What does this mean in the short and intermediate term?

The current level of the global stock market has “priced in” all the known information. Prices reflect the suspension of parts of the global economy, a spike in unemployment, the expected toll on our healthcare system, and the potential for virus casualties in the hundreds of thousands alone in the United States. What we don’t know is how the public will react to these numbers over the next few weeks and months. The health-related headlines in the U.S. will get scary in the coming weeks as we approach peak levels of infection and the ensuing loss of life for those who are vulnerable. We also don’t know how effective global efforts will be in slowing the rate of infection or what will happen if we make the mistake of lifting our shelter-in-place too soon. Most experts feel that we should start to see relief from the virus by mid-April based on how the virus has peaked and ebbed in Asia. Realistically speaking, that is also an unknown.

In the intermediate term, much like past bear markets, we will see recovery from the damage done to the existing economy.
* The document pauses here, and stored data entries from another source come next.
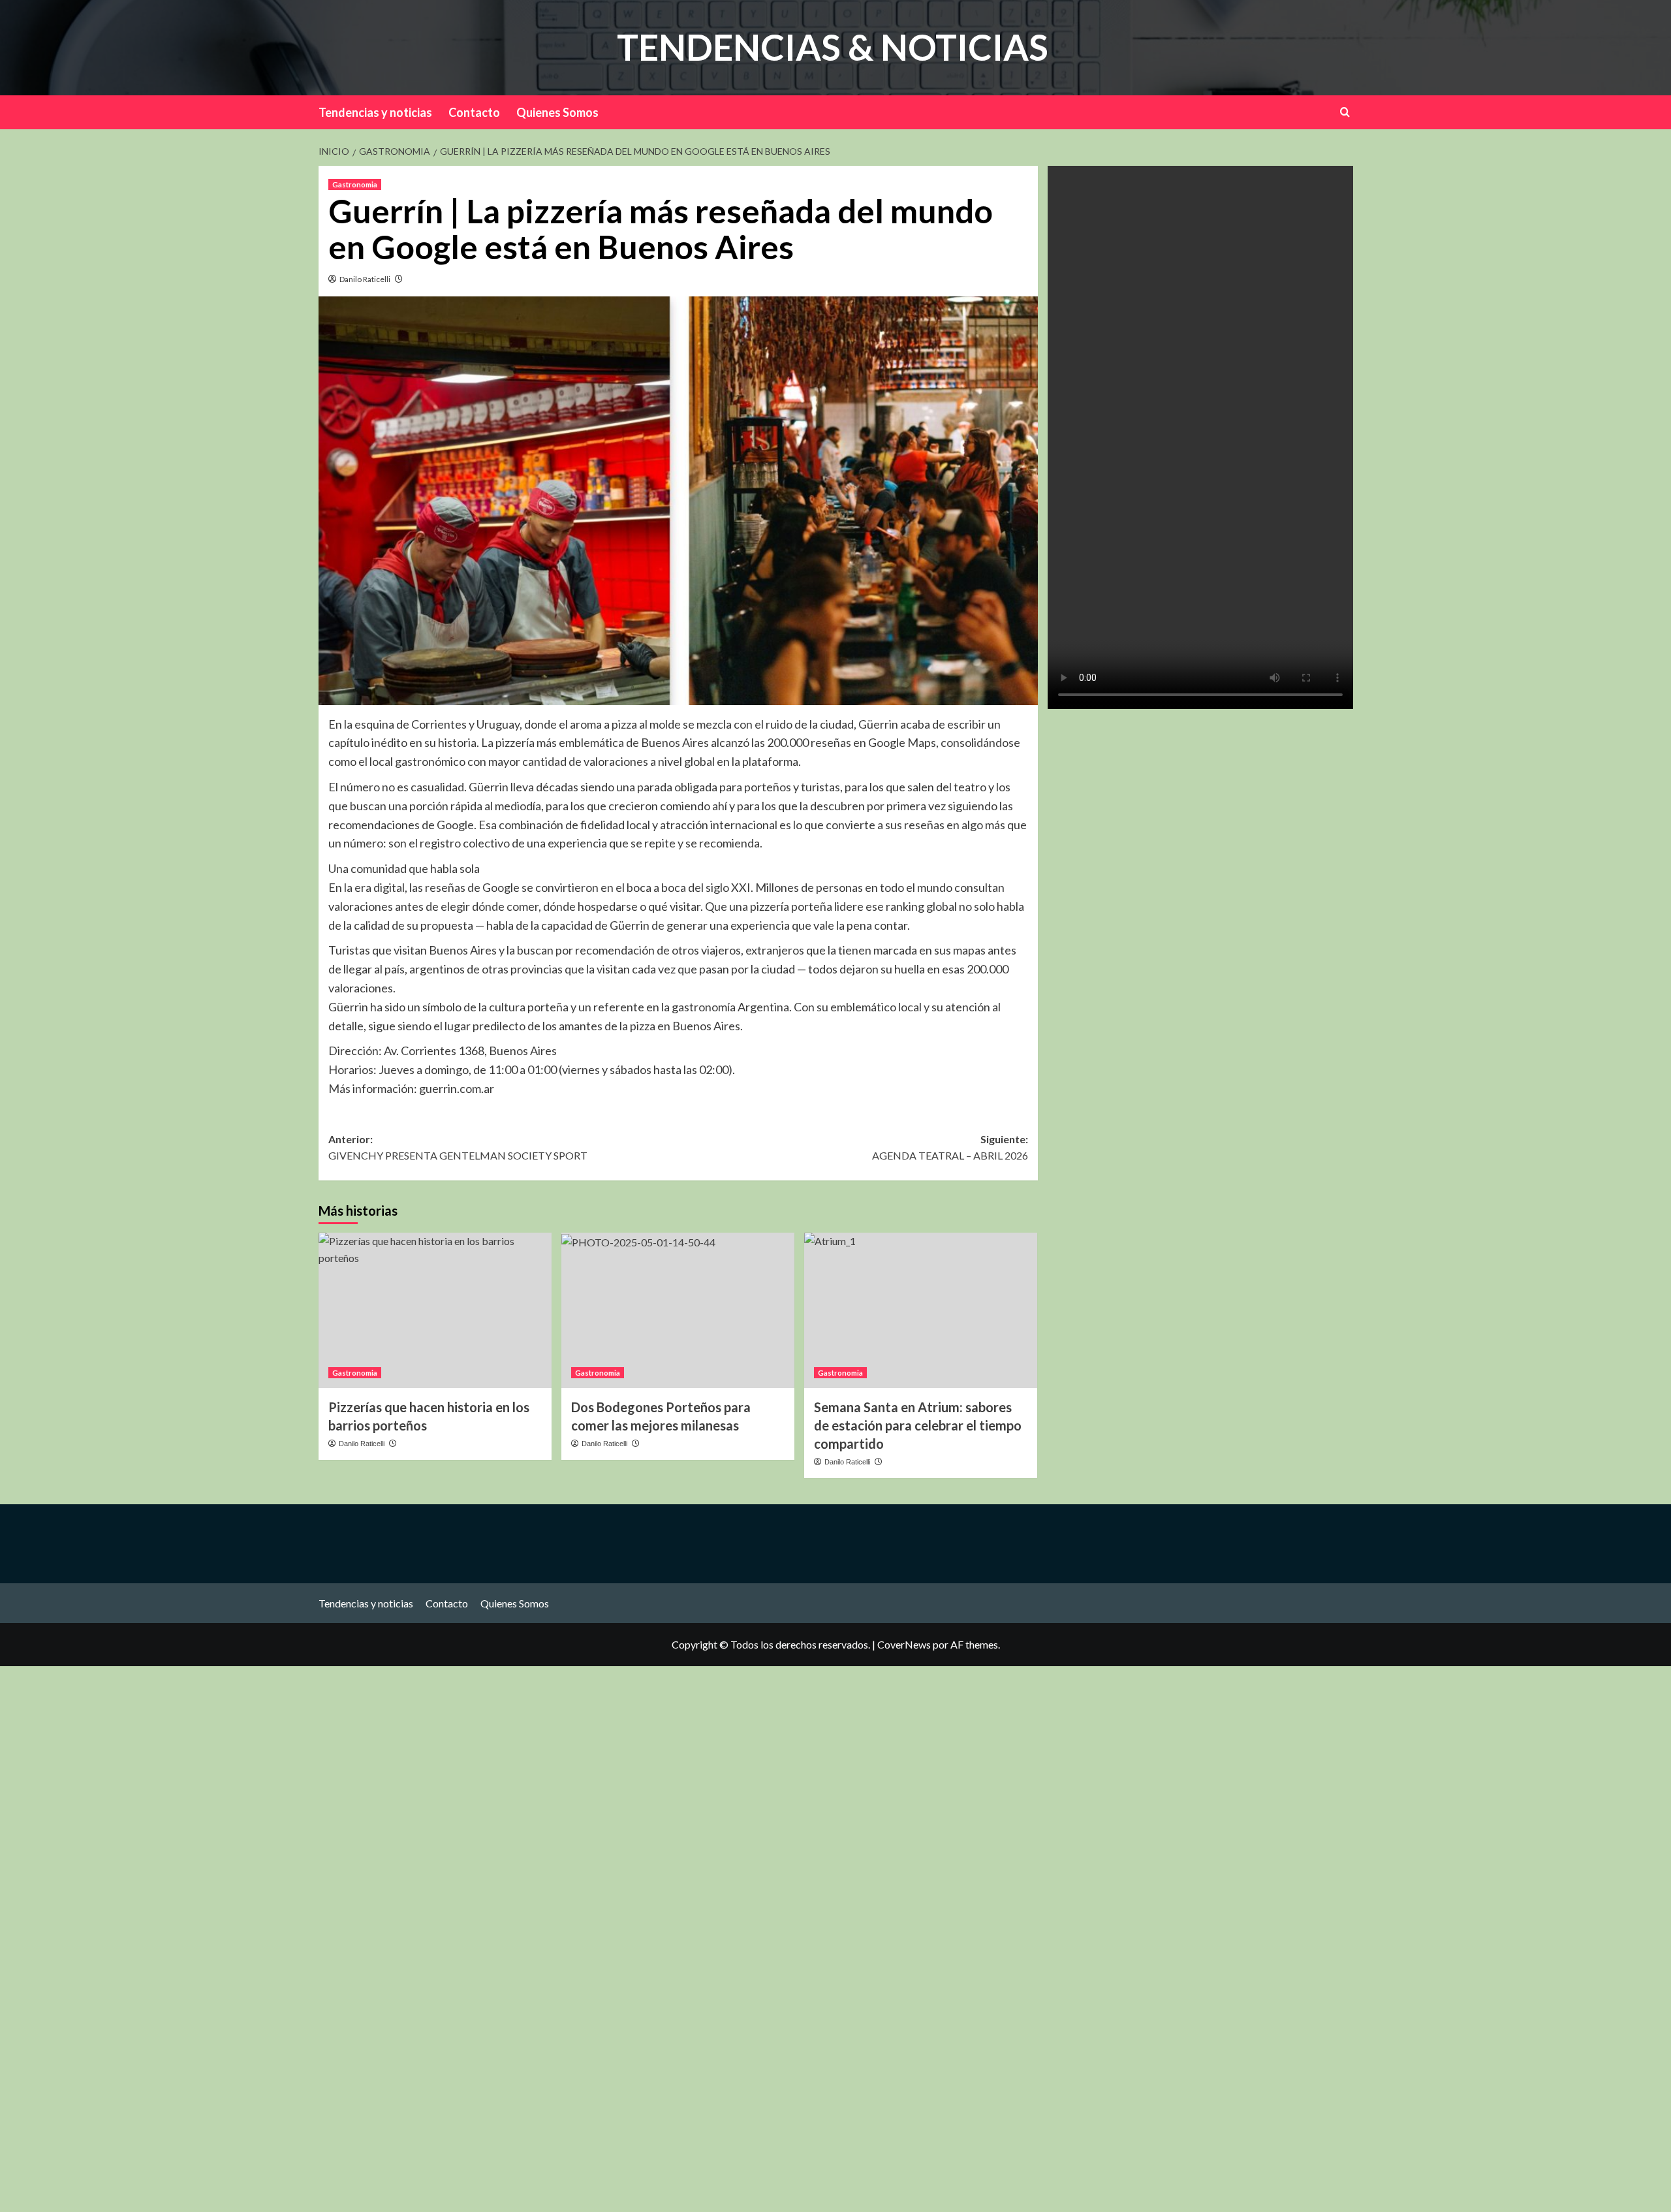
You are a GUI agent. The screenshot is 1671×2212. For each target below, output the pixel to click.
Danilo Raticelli (364, 279)
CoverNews (904, 1644)
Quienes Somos (557, 112)
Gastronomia (354, 184)
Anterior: (457, 1147)
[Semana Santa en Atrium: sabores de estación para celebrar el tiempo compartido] (920, 1310)
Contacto (474, 112)
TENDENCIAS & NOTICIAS (832, 47)
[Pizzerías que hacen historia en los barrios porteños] (435, 1310)
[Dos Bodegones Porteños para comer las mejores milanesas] (677, 1310)
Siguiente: (950, 1147)
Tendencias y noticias (375, 112)
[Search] (1345, 112)
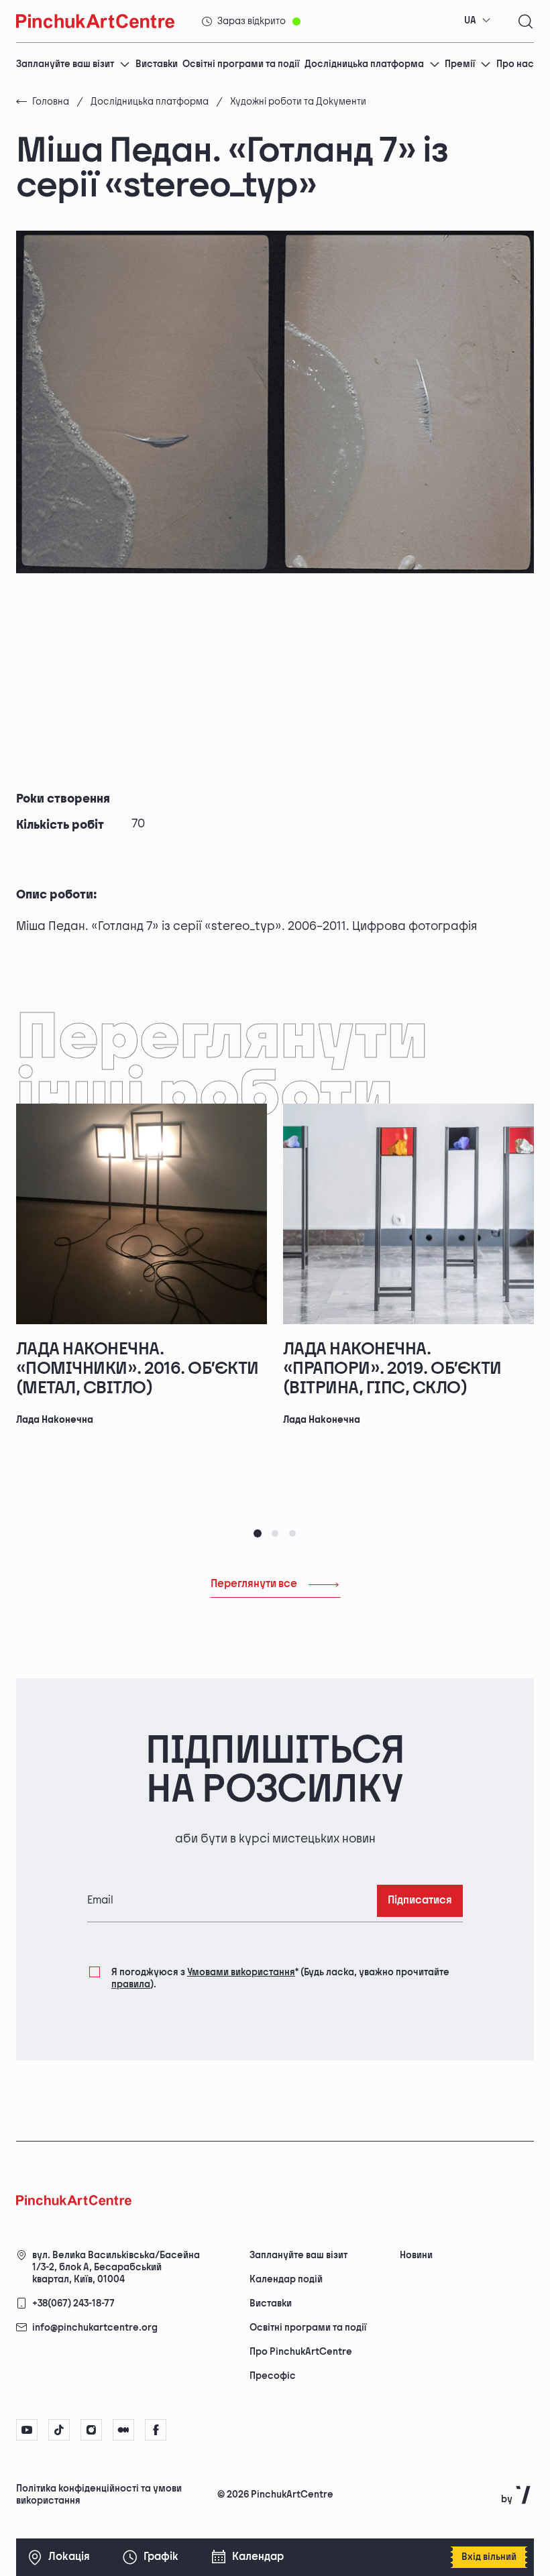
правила (130, 1984)
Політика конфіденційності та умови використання (99, 2494)
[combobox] (477, 21)
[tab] (258, 1533)
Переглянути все (254, 1584)
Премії (460, 64)
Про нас (515, 64)
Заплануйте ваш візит (65, 64)
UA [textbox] (470, 20)
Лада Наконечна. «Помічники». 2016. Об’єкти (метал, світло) (137, 1368)
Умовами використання (241, 1972)
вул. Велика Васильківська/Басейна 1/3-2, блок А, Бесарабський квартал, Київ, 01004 (116, 2267)
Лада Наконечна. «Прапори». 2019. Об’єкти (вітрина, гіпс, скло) (392, 1368)
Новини (416, 2255)
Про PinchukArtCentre (301, 2351)
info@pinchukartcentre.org (95, 2327)
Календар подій (286, 2279)
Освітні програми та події (240, 64)
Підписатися (420, 1900)
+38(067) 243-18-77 (73, 2303)
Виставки (156, 64)
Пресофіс (273, 2376)
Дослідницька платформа (364, 64)
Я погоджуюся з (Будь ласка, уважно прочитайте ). (280, 1978)
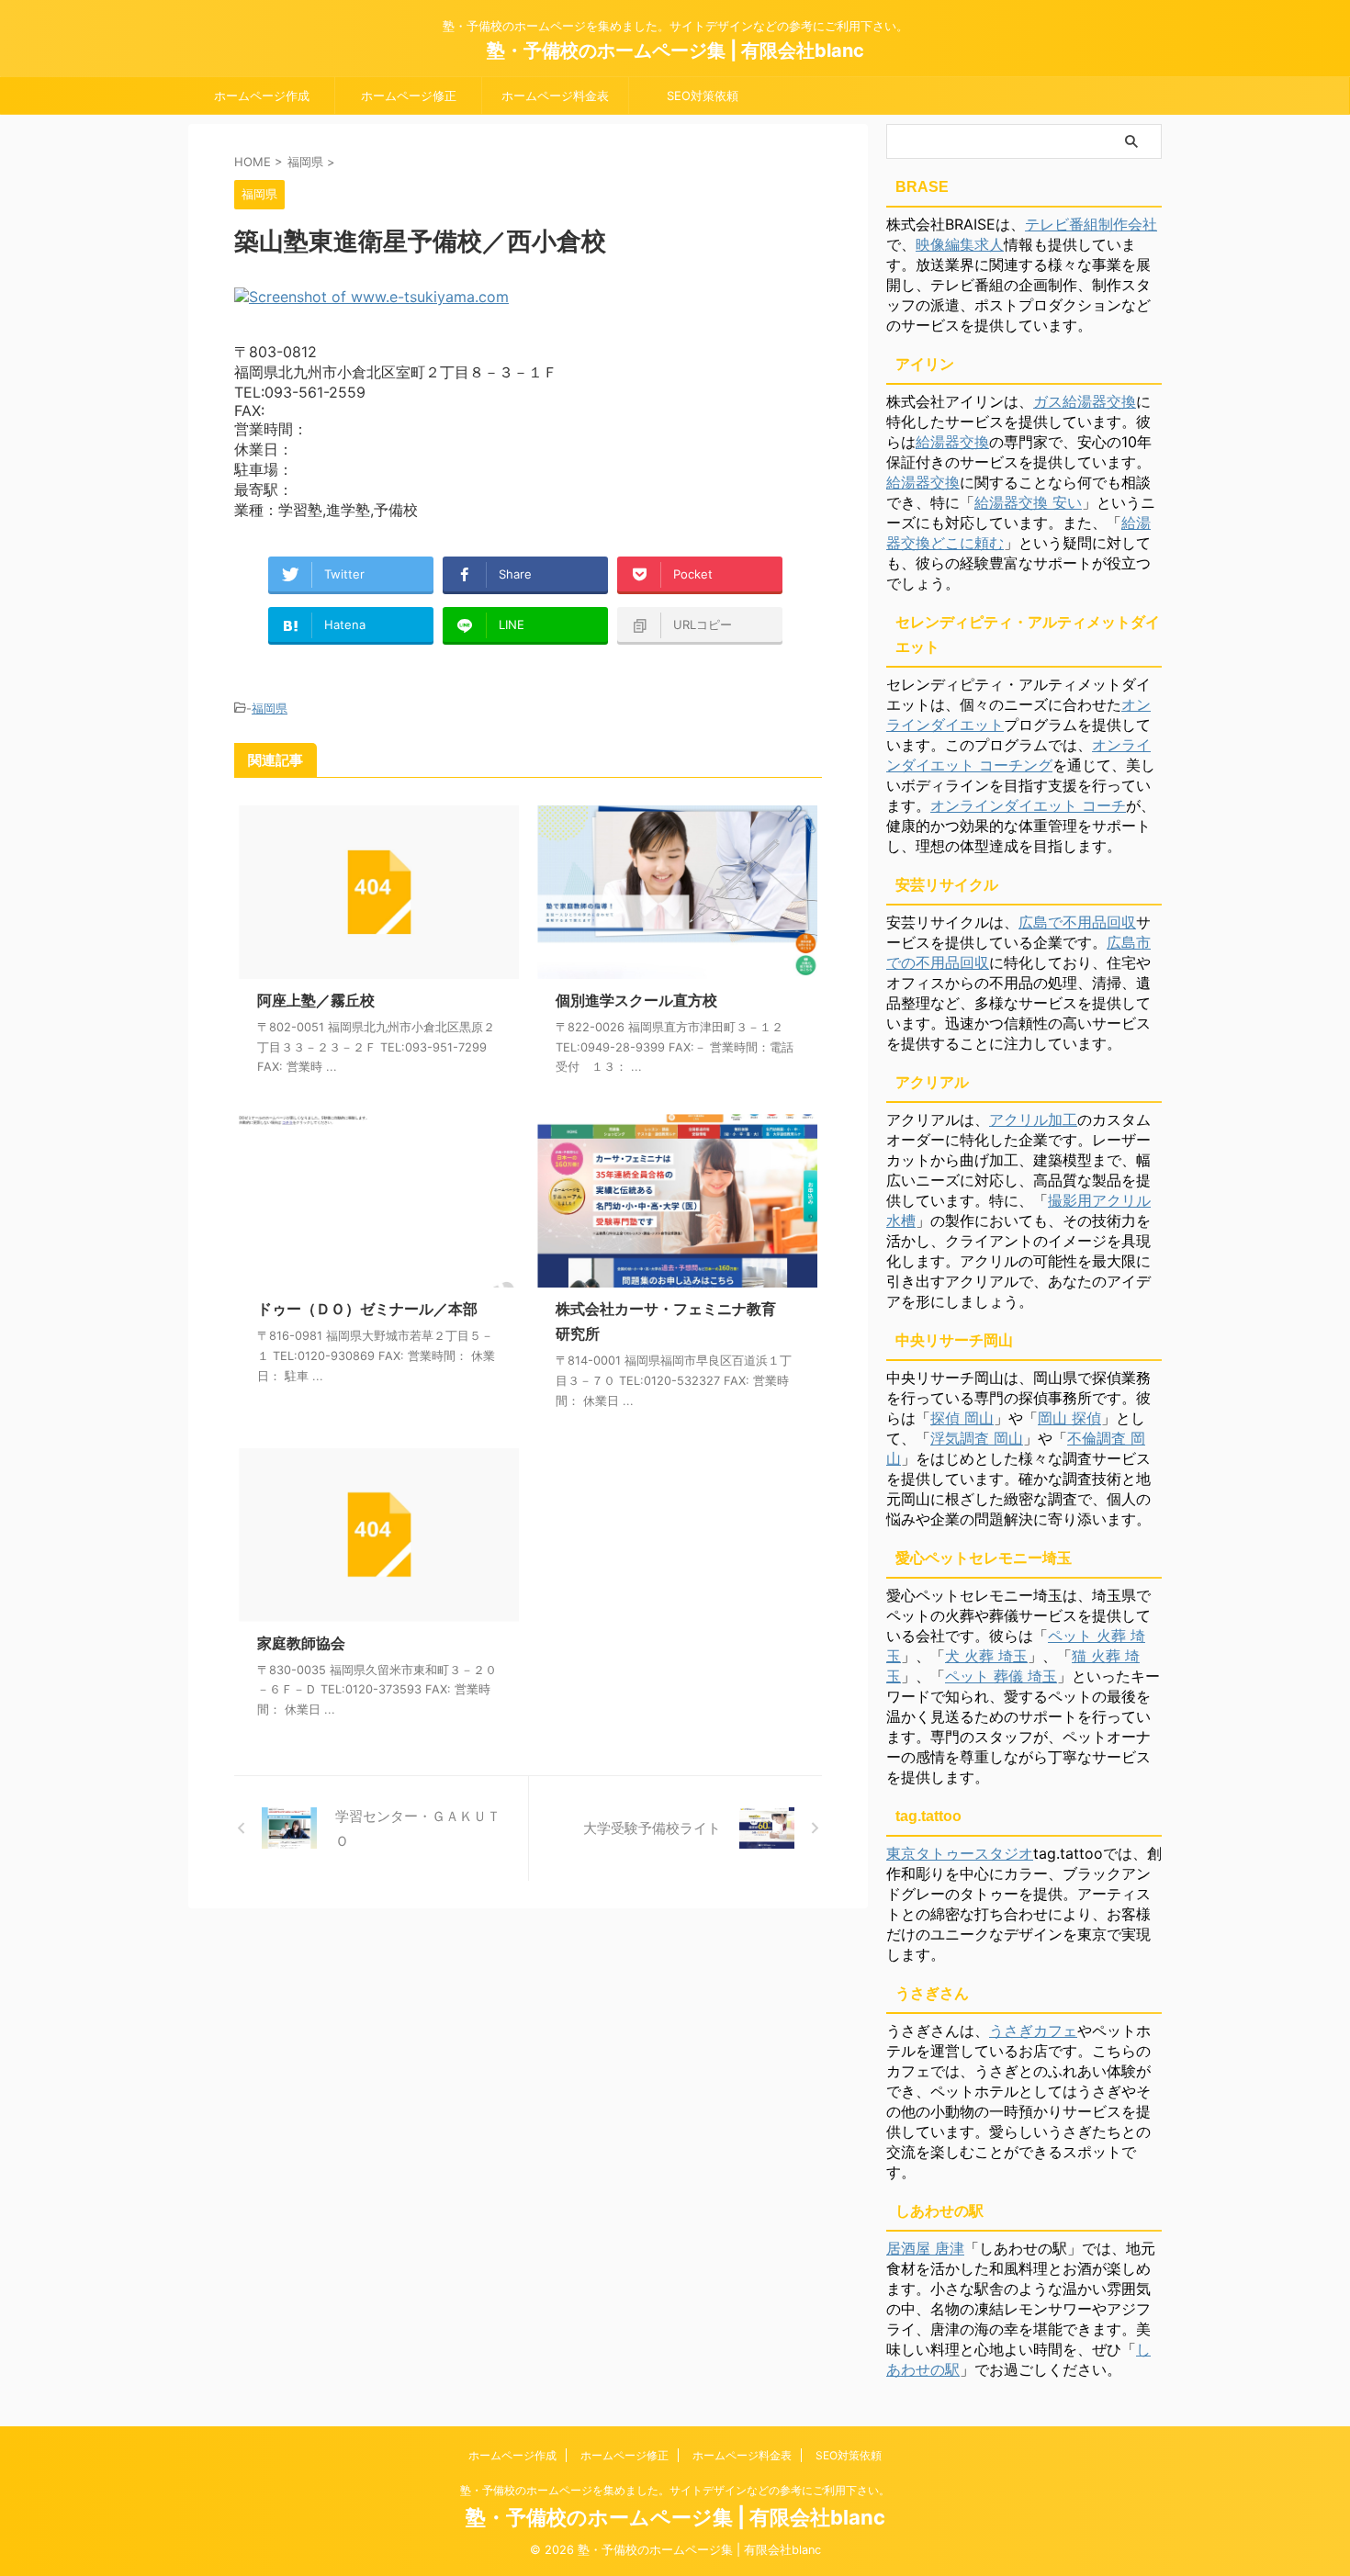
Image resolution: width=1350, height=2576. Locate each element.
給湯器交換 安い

Unlike past bear markets, we will mourn together over the impact on human life and praise everyone on the frontlines who fought this virus. We will get the saplings of a ‘new’ economy just as we did after 2008 when financial services gave way to the technology industry. You can bet on the inventiveness of people to create new opportunities for growth. Likely there will be fewer cruise ships sailing the oceans. We can live with that.

“Not all heroes wear capes. Some wear scrubs.” 

We think it is important to focus on some of the encouraging news that is often overlooked when searching for news headlines. We should all acknowledge the “moon shot” level of work that our doctors, nurses, pharmacists, and scientists are doing globally to contain and combat this virus. We have confidence in the ingenuity of the biotech industry in coming up with a solution. Problems that would have taken years to solve over a decade ago, such as mapping the genome of the virus, are now solved in weeks. Antiviral drugs developed for other uses are already in clinical trials with some encouraging findings. Our healthcare workers around the world are selflessly putting themselves in harm’s way, and here in the United States, their work is only beginning. Take time to reflect on their service to the broader community and how we can also be in service to our communities.

Focus on the good.

Foremost, we can help to keep our community healthy by following guidance on how to stop the spread of the disease through frequent hand washing, social distancing, and so on. We can support local shops and our favorite restaurants who are staying open for delivery. We can help each other to keep our sanity by connecting over Skype, Zoom, or Facetime with friends and families. We can seek to help the elderly and underserved. Strangely, in being pushed physically apart, we can be closer together. Importantly, don’t forget to take care of yourself. Take time to exercise, go for a walk, or meditate. Be a source of calm in our homes, communities, and virtual workplaces – that can be contagious too!